Each line of the entries below that includes "next" belongs in your answer.
◇ ◇ ◇
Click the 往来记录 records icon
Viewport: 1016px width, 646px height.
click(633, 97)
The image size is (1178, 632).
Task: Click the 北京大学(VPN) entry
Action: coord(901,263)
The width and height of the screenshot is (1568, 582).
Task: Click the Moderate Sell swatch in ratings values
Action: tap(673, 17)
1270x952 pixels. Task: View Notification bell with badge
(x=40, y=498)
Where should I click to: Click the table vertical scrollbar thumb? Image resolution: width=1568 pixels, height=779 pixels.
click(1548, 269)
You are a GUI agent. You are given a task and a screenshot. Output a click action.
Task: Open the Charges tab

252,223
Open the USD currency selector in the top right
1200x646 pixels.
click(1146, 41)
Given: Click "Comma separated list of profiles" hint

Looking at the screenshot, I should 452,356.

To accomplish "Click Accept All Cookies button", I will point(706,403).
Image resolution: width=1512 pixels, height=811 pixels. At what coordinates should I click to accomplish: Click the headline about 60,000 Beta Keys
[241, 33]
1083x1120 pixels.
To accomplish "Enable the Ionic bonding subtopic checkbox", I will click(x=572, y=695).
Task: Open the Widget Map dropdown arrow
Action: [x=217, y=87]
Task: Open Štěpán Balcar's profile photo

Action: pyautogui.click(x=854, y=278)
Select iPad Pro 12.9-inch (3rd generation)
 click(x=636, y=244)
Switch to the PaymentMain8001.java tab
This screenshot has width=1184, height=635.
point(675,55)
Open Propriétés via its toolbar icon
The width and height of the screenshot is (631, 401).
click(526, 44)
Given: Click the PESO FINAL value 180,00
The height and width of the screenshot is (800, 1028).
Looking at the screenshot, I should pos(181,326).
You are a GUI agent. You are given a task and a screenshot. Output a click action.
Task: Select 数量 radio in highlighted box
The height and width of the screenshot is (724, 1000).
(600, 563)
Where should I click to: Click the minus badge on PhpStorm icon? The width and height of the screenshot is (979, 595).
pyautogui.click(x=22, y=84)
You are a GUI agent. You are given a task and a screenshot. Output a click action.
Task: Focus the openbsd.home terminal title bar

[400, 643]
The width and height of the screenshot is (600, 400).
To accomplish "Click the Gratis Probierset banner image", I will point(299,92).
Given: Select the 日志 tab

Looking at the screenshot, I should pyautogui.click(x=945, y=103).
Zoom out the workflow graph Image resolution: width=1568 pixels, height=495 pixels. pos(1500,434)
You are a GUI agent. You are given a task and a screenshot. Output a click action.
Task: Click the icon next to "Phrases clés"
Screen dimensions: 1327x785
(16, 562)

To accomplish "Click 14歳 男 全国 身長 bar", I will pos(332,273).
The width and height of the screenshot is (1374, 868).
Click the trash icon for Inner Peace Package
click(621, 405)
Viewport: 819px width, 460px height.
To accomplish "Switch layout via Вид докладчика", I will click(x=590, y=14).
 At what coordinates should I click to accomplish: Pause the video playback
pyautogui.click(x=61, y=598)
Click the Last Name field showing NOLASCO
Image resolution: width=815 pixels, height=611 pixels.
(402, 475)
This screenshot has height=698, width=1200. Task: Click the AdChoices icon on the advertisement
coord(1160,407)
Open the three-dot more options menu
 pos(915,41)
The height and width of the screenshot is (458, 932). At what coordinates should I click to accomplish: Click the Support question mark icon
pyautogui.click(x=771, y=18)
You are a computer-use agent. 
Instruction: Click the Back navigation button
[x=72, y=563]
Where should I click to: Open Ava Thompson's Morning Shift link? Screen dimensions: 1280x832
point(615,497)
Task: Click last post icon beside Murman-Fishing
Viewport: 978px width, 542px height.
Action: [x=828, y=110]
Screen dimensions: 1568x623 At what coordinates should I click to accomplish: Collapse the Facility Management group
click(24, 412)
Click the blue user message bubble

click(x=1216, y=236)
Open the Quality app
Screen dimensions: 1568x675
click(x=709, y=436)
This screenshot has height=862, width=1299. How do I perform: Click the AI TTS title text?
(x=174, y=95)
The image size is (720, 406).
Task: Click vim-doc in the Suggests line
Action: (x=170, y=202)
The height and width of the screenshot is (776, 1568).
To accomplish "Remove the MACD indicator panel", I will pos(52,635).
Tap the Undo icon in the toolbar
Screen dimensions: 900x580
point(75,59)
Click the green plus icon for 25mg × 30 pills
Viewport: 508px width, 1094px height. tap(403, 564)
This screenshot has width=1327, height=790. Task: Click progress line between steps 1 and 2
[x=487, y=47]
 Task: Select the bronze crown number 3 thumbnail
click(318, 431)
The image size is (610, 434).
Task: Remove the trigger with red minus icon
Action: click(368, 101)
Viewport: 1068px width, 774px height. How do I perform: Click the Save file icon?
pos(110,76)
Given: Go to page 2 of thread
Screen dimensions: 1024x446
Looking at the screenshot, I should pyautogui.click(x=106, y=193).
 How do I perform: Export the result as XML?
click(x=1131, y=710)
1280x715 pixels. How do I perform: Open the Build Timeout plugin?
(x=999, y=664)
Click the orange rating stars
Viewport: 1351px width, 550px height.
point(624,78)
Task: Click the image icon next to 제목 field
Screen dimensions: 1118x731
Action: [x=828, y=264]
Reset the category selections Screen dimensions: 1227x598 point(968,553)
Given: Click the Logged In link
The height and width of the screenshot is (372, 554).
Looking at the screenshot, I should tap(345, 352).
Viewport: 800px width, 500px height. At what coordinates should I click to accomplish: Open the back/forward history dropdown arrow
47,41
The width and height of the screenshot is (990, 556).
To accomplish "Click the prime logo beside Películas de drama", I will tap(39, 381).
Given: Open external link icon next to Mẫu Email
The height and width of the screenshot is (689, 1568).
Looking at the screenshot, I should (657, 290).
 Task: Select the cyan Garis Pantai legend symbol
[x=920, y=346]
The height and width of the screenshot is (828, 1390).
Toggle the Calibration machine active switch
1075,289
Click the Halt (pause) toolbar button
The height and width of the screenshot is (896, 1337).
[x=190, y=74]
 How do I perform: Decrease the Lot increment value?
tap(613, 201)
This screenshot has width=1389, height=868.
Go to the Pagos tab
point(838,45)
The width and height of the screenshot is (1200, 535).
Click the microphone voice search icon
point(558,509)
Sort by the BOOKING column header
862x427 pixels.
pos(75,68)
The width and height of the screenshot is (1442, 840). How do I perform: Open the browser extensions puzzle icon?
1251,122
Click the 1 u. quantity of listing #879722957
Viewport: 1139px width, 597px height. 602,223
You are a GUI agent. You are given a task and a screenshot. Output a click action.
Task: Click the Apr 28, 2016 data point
◇ ◇ ◇
Solution below.
Task: Click the icon next to "Phrases clés"
Task: Click the image icon next to 제목 field
Given: Open external link icon next to Mẫu Email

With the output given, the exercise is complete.